Banyak orang tua merasa bangga ketika anaknya “anteng” dengan tablet di tangan. Mereka menganggap itu sebagai tanda bahwa anaknya cerdas dan mengikuti perkembangan zaman. Padahal, dalam diam itulah anak mulai mengalami ketergantungan pada teknologi, kehilangan waktu berkualitas bersama keluarga, dan terputus dari akar nilai-nilai luhur yang semestinya ditanam sejak dini. Ketika layar menggantikan suara ibu, dan tontonan menggantikan tuntunan, maka kita sedang menciptakan generasi yang fasih dalam teknologi, tapi kering dalam adab dan empati.

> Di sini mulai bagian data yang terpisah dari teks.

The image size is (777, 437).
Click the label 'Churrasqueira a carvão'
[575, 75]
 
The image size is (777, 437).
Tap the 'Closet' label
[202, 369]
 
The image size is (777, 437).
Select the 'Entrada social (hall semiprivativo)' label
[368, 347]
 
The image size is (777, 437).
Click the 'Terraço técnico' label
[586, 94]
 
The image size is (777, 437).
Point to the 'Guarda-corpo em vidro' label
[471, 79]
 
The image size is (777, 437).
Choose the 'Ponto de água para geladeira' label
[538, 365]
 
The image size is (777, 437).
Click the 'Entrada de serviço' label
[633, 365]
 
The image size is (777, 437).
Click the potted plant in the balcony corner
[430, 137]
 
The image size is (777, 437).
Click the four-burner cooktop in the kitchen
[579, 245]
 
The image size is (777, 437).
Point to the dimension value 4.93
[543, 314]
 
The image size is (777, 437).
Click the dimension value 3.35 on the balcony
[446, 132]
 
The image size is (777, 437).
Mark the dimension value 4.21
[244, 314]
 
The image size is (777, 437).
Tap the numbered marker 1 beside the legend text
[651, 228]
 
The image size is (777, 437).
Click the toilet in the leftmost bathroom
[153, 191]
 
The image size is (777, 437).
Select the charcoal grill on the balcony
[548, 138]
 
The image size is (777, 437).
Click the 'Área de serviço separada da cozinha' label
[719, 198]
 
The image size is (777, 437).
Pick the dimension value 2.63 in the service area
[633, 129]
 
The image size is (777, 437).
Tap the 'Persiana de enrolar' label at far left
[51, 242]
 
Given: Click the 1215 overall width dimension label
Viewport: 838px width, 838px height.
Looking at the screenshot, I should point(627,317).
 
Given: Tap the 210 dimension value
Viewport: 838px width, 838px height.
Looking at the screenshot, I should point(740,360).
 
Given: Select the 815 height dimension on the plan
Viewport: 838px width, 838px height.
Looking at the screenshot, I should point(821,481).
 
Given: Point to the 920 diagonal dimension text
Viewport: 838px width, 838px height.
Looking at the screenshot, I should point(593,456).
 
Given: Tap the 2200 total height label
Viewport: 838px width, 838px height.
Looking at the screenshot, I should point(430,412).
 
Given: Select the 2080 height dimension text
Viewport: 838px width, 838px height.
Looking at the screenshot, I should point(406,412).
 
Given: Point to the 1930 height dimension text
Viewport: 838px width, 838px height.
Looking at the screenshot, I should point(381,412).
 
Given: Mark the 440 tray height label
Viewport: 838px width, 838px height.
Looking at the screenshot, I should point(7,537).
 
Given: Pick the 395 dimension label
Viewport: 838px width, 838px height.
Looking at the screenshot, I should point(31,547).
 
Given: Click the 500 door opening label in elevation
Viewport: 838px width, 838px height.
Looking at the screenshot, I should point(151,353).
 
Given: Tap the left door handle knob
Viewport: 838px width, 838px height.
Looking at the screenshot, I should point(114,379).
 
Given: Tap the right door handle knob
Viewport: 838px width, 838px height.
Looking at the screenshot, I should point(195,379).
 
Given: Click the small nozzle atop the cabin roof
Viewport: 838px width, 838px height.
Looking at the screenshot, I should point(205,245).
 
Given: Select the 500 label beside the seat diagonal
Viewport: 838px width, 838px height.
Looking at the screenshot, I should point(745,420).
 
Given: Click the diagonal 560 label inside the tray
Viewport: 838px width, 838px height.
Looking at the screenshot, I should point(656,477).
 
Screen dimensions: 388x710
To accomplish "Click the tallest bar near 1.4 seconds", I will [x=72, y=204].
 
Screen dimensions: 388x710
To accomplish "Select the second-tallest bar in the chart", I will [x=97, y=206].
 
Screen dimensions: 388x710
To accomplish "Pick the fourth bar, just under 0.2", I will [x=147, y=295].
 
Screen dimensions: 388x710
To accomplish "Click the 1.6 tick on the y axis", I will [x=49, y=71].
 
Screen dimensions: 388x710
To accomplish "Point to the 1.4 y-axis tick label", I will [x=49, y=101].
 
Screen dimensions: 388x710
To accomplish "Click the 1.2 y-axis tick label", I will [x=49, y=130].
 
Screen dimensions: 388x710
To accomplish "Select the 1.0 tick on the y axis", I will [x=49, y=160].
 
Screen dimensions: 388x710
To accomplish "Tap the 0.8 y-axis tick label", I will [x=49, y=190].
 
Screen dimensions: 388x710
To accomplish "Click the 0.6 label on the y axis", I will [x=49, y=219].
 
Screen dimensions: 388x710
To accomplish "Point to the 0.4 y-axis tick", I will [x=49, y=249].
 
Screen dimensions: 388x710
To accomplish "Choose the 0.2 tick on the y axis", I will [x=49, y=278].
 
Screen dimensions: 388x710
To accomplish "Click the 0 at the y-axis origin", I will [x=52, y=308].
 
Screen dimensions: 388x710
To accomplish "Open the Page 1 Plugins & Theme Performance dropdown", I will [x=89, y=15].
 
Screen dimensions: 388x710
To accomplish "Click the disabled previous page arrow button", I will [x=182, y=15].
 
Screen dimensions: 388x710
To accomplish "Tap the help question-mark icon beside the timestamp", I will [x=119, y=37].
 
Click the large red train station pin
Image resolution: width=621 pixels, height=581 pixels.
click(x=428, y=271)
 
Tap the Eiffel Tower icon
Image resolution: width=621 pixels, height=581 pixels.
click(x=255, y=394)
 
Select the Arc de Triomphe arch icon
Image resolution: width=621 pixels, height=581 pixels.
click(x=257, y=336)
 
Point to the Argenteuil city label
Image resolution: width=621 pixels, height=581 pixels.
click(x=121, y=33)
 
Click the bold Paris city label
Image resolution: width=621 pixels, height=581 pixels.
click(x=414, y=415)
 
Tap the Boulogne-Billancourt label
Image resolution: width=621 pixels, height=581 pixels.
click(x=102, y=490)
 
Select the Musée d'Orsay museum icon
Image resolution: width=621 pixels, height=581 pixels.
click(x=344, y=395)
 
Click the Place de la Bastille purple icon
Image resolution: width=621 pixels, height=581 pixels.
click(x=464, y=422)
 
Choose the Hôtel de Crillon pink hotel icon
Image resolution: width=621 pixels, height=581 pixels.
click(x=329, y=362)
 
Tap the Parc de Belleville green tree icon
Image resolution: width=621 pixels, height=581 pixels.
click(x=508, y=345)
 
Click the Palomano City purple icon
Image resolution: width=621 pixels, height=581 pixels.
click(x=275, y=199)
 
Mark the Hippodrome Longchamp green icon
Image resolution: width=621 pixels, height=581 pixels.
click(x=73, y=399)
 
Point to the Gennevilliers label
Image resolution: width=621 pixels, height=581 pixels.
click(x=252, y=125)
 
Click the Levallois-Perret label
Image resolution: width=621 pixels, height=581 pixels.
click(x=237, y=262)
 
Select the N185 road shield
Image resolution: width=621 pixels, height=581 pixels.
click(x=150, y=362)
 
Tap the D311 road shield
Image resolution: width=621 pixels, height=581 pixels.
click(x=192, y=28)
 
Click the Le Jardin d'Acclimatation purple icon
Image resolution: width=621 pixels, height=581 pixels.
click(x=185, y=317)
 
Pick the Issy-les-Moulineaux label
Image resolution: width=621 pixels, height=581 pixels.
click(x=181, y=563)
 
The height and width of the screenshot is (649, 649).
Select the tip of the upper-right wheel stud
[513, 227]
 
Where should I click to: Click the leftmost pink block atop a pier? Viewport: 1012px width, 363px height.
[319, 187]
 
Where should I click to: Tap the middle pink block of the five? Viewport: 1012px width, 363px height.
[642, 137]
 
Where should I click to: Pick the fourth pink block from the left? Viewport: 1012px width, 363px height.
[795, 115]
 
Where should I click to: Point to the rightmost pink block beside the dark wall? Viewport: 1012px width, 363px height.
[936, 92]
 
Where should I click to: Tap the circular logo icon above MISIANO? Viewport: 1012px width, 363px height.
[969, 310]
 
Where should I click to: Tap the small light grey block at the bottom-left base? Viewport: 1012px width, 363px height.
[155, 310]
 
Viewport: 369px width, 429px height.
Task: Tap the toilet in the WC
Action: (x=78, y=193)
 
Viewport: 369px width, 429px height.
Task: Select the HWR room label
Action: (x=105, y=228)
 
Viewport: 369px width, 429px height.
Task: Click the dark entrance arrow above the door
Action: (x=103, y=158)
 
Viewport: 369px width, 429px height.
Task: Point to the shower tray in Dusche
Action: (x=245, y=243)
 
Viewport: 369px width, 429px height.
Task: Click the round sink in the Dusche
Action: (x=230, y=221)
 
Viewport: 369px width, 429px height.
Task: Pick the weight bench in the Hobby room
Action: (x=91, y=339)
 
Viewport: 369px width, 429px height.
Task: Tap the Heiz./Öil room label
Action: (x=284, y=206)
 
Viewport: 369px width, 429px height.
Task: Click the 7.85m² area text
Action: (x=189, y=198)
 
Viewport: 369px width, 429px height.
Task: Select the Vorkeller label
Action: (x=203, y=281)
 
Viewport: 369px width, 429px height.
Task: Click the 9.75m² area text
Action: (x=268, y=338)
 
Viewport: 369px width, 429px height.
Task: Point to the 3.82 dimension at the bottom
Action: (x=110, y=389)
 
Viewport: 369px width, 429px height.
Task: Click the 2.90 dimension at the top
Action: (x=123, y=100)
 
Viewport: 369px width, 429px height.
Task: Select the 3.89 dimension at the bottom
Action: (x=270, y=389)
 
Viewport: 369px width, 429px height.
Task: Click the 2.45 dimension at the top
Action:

Fenomena ini tidak hanya soal pilihan teknologi, tetapi juga refleksi dari krisis pengasuhan. Gawai, dalam banyak kasus, menjadi baby sitter digital karena orang tua tidak memiliki cukup waktu, energi, atau pengetahuan untuk menghadirkan alternatif yang lebih bermakna. Terlebih lagi, dalam tekanan ekonomi dan sosial, banyak keluarga akhirnya menyerah pada kenyamanan instan yang ditawarkan oleh gadget.

Dalam konteks ini, Muhammadiyah sebagai gerakan Islam yang memadukan nilai keagamaan dan kemajuan zaman, memegang peran penting sebagai penuntun masyarakat. Sejak berdirinya, Muhammadiyah telah menunjukkan komitmen besar terhadap pendidikan anak melalui pendirian taman kanak-kanak ‘Aisyiyah Bustanul Athfal (ABA), sekolah-sekolah dasar, hingga perguruan tinggi. Namun tantangan zaman kini bukan hanya sekadar menyediakan ruang pendidikan formal, melainkan membangun ekosistem keluarga yang sadar teknologi sekaligus berorientasi pada nilai-nilai tauhid dan akhlak.

Muhammadiyah tidak menolak teknologi. Sebaliknya, Muhammadiyah senantiasa berada di garda depan dalam pemanfaatan teknologi untuk dakwah, pendidikan, dan pelayanan sosial. Akan tetapi, pemanfaatan teknologi harus diiringi dengan pemahaman maqashid syariah, agar kemaslahatan dapat diraih dan kerusakan dapat dihindari. Dalam hal ini, peran orang tua Muhammadiyah, guru Muhammadiyah, dan aktivis dakwah digital menjadi penting untuk membimbing anak-anak agar tidak terseret arus konten digital yang bersifat konsumtif, hedonistik, bahkan destruktif.

Sebagaimana ditegaskan dalam QS. Al-Tahrim ayat 6:

"يَا أَيُّهَا الَّذِينَ آمَنُوا قُوا أَنفُسَكُمْ وَأَهْلِيكُمْ نَارًا..."

“Wahai orang-orang yang beriman! Peliharalah dirimu dan keluargamu dari api neraka...”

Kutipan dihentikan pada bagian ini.